**Required action**
Scan the lines below for "will" and copy the matches.

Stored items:
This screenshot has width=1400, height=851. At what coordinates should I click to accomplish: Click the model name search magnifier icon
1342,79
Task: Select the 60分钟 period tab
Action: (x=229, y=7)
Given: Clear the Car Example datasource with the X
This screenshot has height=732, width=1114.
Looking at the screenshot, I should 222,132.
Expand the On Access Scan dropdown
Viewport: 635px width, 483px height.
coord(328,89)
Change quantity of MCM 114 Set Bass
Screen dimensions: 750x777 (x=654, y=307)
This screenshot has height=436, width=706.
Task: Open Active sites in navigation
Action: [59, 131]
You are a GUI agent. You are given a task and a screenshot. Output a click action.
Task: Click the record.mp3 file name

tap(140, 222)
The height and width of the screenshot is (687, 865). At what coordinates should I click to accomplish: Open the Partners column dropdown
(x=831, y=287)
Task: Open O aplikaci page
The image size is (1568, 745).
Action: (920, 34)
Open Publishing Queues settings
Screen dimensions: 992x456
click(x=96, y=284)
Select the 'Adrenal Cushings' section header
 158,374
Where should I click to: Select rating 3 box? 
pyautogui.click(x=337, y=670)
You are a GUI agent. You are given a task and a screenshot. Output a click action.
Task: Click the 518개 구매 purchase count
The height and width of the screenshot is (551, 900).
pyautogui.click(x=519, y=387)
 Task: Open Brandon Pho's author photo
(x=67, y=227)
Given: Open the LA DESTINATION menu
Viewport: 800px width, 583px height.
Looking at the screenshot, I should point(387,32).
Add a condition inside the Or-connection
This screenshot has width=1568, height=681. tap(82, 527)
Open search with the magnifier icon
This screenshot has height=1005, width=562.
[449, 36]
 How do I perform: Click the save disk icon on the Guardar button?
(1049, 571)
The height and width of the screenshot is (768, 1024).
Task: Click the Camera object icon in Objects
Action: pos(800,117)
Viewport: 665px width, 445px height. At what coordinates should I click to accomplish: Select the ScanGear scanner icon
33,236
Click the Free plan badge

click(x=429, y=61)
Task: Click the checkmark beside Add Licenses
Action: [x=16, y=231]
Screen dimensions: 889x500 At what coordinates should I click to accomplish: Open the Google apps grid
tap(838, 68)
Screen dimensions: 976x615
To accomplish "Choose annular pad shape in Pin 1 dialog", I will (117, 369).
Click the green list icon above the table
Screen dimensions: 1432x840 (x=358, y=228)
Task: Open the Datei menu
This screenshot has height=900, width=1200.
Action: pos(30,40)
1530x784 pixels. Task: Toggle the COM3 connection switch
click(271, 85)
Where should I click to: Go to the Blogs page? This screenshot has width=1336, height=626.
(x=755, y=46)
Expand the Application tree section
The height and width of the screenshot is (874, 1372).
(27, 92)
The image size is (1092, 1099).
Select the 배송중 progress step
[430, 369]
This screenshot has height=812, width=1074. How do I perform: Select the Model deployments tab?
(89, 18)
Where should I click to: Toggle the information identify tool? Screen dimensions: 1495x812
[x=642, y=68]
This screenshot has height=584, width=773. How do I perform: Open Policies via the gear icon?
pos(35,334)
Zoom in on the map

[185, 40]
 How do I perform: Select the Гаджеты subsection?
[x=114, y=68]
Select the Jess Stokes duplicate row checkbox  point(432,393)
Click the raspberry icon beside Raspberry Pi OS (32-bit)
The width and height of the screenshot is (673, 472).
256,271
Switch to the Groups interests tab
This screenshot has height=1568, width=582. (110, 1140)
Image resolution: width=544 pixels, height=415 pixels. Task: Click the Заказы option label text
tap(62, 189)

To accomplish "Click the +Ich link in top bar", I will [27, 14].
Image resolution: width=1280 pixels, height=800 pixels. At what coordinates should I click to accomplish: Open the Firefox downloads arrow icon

**Answer for the task**
To accomplish "Choose annular pad shape in Pin 1 dialog", I will (117, 369).
To accomplish "Click the +Ich link in top bar", I will [27, 14].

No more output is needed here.